This was the comment made late last year on one of the blogs I frequent, the last time we saw precious metals prices this low. Of course, as someone who has been involved in the space for more than a few years, I have to point out that 1550 gold and 28 dollar silver is not something to be depressed about unless you bought too much at the wrong time last year. (Not to pour salt in anyone’s wounds– but a reminder to always give yourself time, preferably six months, to build a position in this or any investment.)
But back to the comment about going down with the ship– it speaks to the moral imperative of owning gold and silver. Of owning it whatever the price is, of owning it no matter what the chatter boxes on the boobtoob say about it, of owning it in spite of the pathetic need for hope that somehow the boomtimes can be resurrected. The casino of “mainstream” markets are so rigged, the damage of chasing after the twin idols of quick riches and instant gratification so widespread– not to mention disgusting– that going back to the same old, same old investing is not the answer.

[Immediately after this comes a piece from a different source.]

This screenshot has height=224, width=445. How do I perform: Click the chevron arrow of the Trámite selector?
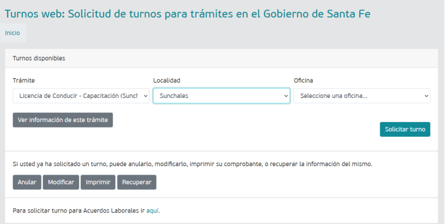coord(145,96)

The statement above should be seen as a positive statement, one made by a person expressing a larger worldview, one based in reality. A worldview not only about gold and silver, in the end, but about turning away from false hope in the idea that everything will be alright (meaning I can go back to sleep now) because our politicians and central planners care about us, or even have the ability to help us if they did.
I am confident that this worldview will continue to gain support, though, in the months and years ahead. Every time we hear news like what we heard over the weekend about JP Morgan (JPM), for example, it is just one more gut check to investor confidence, one more moment where people may begin to realize that doing what worked in the past, in the future simply won’t. As I’ve written repeatedly, we can only take so much of this kind of news.
At some point, more and more big boys (and gals) will begin to realize the need for true diversification, and realize that going short metals that should be viewed as the basis of people’s portfolios is one of the riskiest and stupidest things of all.
In the meantime, welcome to the exact inverse image of the parabolic blowoff these markets saw last year.